By the end of this lesson, you will be able to:

  • Explain why a boosting classifier works in log-odds space instead of directly on probabilities
  • Use the sigmoid function to turn an accumulated log-odds into a valid probability
  • Describe log loss and why it is the natural loss for a probability prediction
  • Interpret the classifier’s pseudo-residual as the gap yp y - p between the true label and the predicted probability
  • Train a GradientBoostingClassifier on the Adult Income data and read its accuracy, ROC AUC, and individual predicted probabilities

You should be comfortable with the regression version of gradient boosting from Lesson 2 and the basic scikit-learn workflow of a train/test split, fit, and scoring. Let’s begin.


Why Classification Needs a Different Setup

Suppose we tried to reuse the regression recipe unchanged. The baseline would guess some starting value, each tree would add a correction, and we would sum everything to get a prediction. The problem shows up immediately: a probability must stay between 0 and 1, but a sum of tree outputs can be any real number at all. Add a few confident trees and your “probability” sails past 1; subtract a few and it drops below 0. Nothing in the additive machinery keeps the total inside the legal range.

So we do not add up probabilities directly. Instead, gradient boosting for classification does its adding in a different space, called log-odds (also known as the logit), which has no boundaries. The log-odds of a probability p p is

log-odds(p)=log ⁣(p1p) \text{log-odds}(p) = \log\!\left(\frac{p}{1 - p}\right)

The quantity p/(1p) p / (1 - p) is the odds: how many times more likely the event is than its complement. Taking the log stretches those odds onto the entire number line. A probability of 0.5 maps to log-odds 0. Probabilities above 0.5 map to positive log-odds, probabilities below 0.5 map to negative log-odds, and as p p approaches 0 or 1 the log-odds runs off to minus or plus infinity. Because log-odds is unbounded, we can safely add tree after tree to it exactly the way we did in regression, with no risk of leaving a valid range.

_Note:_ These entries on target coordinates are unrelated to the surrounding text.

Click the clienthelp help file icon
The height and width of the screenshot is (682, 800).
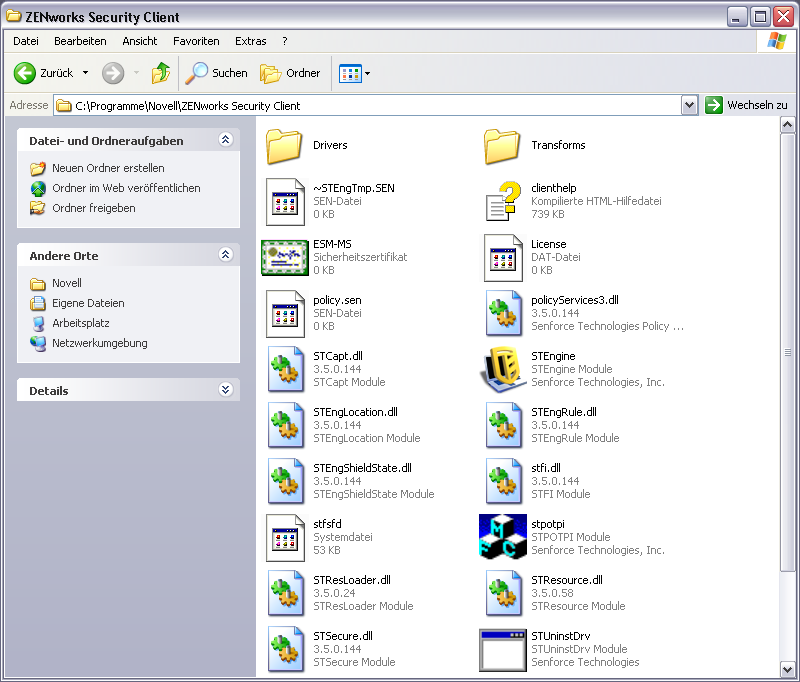coord(503,201)
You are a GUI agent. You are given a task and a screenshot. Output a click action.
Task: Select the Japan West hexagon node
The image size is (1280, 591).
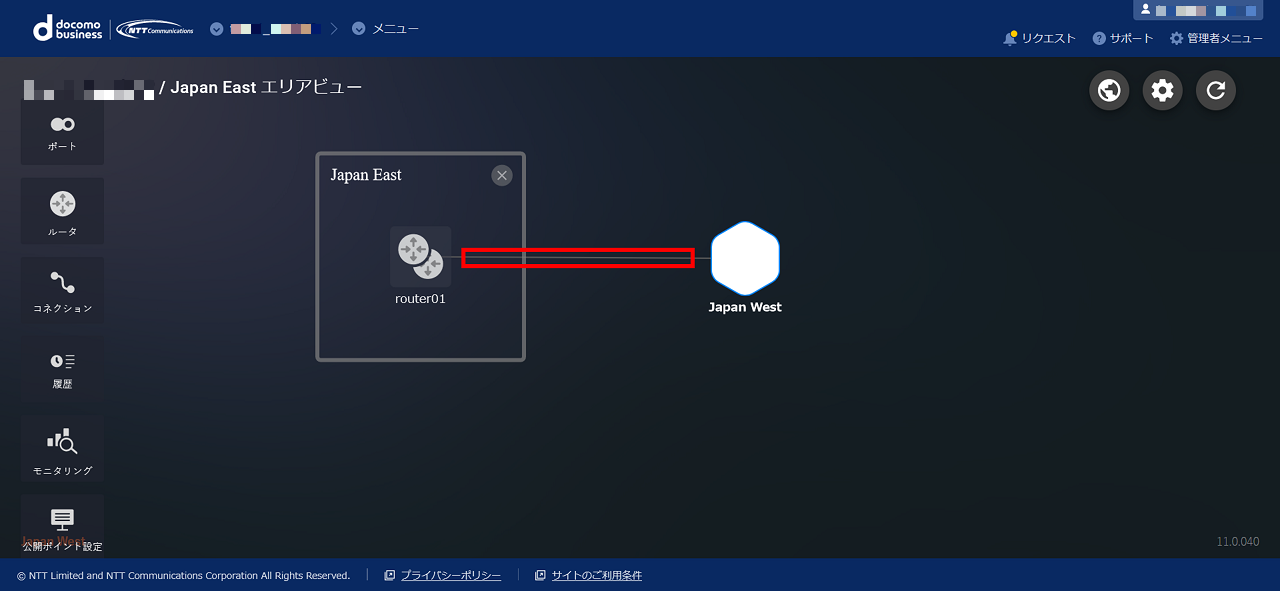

This is the key mental shift for the whole lesson: the ensemble accumulates in log-odds space, and we convert to a probability only at the very end. The model builds a running total

F(x)=F0+ηh1(x)+ηh2(x)++ηhM(x) F(x) = F_0 + \eta\, h_1(x) + \eta\, h_2(x) + \cdots + \eta\, h_M(x)

where F0 F_0 is the baseline log-odds, each hm h_m is a small tree, and η \eta is the learning rate. That looks identical to the regression sum from Lesson 2, and that is the point: the additive structure is unchanged. Only the meaning of the number, and one final conversion step, are new.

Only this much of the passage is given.